Pelet Gadis Bali

10/25/2010 07:13:00 AM Yunaidi Joepoet 0 Comments


tarian kecak yang di tampilkan di Uluwatu - Bali
Awalnya saya tidak begitu percaya tentang kedipan-kedipan dalam tarian yang dilakukan oleh gadis Bali yang konon bisa meluluhkan hati pria. Saya anggap itu sebagai guyonan saja. "Mana mungkin satu kedipan bisa meluluhkan hati saya" saya berujar kepada Mas Adi yang menjadi driver untuk tim Bali. Bantahan saya ditanggapi dingin oleh Mas Adi.

Memang saya tidak terlalu tertarik melihat wanita. Bukan berarti saya "homo", saya lelaki tulen dan saya berani untuk membuktikanya. Saya tidak terlalu tertarik wanita karena berbagai pertimbangan.
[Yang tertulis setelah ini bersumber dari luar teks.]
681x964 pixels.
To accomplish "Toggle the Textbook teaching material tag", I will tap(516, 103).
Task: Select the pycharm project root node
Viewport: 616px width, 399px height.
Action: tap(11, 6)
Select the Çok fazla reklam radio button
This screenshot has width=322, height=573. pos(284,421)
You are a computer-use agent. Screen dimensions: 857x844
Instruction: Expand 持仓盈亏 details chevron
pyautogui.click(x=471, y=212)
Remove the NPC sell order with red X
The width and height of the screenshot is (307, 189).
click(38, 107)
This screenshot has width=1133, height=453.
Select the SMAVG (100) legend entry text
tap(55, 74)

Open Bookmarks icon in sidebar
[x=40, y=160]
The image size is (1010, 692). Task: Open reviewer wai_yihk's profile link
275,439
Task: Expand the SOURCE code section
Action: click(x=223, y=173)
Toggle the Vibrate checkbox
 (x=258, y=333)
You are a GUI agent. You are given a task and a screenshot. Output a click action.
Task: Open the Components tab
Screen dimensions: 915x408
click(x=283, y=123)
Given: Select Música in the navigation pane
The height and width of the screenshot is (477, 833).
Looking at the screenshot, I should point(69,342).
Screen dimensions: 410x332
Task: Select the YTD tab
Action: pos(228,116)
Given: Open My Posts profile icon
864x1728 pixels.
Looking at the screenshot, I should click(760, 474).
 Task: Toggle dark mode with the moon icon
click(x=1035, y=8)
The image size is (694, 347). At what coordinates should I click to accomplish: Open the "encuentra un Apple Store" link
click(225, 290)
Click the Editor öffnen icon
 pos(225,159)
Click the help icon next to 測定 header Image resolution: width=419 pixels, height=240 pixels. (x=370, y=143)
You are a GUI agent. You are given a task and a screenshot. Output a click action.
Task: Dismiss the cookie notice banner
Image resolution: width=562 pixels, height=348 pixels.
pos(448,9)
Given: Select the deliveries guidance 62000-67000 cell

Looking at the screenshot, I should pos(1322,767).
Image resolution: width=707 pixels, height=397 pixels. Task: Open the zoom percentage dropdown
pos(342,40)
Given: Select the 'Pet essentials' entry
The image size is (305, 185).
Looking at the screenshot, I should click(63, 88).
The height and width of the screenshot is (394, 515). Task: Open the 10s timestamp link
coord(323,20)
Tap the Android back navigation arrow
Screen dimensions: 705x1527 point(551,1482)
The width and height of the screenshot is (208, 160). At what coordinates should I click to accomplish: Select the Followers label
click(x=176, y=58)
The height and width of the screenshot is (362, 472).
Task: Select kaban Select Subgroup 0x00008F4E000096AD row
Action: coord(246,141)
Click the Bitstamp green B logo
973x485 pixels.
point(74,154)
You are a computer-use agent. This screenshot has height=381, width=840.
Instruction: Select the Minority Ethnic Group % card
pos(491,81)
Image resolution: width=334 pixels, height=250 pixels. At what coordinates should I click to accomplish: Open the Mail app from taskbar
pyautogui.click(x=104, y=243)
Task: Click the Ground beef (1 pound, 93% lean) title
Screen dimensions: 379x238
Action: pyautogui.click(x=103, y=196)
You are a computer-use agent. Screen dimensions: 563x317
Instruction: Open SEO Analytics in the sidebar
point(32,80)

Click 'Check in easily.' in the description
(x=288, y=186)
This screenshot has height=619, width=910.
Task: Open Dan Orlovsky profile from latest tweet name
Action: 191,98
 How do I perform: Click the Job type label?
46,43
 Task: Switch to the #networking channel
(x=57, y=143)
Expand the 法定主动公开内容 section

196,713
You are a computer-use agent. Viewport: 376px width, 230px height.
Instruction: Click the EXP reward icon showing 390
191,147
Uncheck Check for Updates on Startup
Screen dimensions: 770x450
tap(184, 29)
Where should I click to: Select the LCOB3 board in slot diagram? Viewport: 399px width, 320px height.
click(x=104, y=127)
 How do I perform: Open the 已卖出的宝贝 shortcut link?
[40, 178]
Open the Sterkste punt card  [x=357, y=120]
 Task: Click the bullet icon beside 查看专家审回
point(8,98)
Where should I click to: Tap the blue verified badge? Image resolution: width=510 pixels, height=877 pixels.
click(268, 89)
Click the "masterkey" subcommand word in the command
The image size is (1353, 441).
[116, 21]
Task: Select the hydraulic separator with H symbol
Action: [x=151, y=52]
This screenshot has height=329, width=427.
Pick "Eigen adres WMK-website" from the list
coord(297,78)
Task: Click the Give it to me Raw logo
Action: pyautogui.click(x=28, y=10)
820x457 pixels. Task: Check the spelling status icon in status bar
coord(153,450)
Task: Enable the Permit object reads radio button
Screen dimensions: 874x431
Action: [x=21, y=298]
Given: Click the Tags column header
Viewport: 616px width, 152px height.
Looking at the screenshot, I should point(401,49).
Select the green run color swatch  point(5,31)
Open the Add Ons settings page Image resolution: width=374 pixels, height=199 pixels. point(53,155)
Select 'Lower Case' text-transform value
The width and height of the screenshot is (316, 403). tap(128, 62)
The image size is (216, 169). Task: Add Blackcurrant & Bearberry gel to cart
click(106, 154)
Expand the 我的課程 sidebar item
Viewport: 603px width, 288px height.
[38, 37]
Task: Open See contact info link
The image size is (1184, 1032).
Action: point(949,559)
Bahkan sebelum saya berangkat ke Bali pun saya sudah diwanti-wanti oleh ibu saya. "Tahan nafas kalau liat yang terbuka-buka, kalau perlu kamu beli kacamata hitam. Nanti kalau sudah nikah kamu bisa dapat lebih dari itu dan kenikmatan yang tiada tara" celoteh ibu saya. Nah pertimbangan itulah yang saya anut selama di Bali pada perencanaan sebelum berangkat agar saya tidak terjebak dalam hal-hal yang bisa membuat lutut saya gemetaran.

Namun dalam perjalanan, semua paham yang saya anut pudar ditengah arus. Gadis Bali memusnahkan paham yang saya. Saya tertarik dengan wanita (bedakan tertarik dengn nafsuan) ! . Bukan wanita ditepi pantai yang menjajal "sumur-sumur" mereka. Tapi ini wanita ayu penari kecak di Uluwatu. Tahu begini saya tidak mau ikut melihat tari kecak di Uluwatu.

Melihat tarian kecak bukan kali pertama bagi saya. Sebelumnya saya melihat kecak di Ubud. Biasa saja dan tidak ada yang istimewa. Berbeda di Uluwatu, tempat pertunjukan tarian kecaknya berada tepat ditebing laut dengan latar belakang sunset yang menawan. Ini sangat istimewa menurut saya. Pemain-pemain kecak disini sangat total, terutama yang menjadi tokoh utama pemeran Rama, Sita, Rahwana, Hanoman dan beberapa pemeran lainya.

Pertunjukan kecak di Uluwatu ditonton ratusan orang dan saya berada diantara mereka. Saya duduk menyaksikan adegan demi adegan berlalu. Semakin gelap adegan yang terjadi semakin seru. Lenggak-lenggok penari kecak membuat mata saya tidak berkedip. Saya ikuti dengan penuh penghayatan hingga kedipan wanita penari kecak itu menggetarkan telinga saya. Oh Tuhan saya terkena pelet.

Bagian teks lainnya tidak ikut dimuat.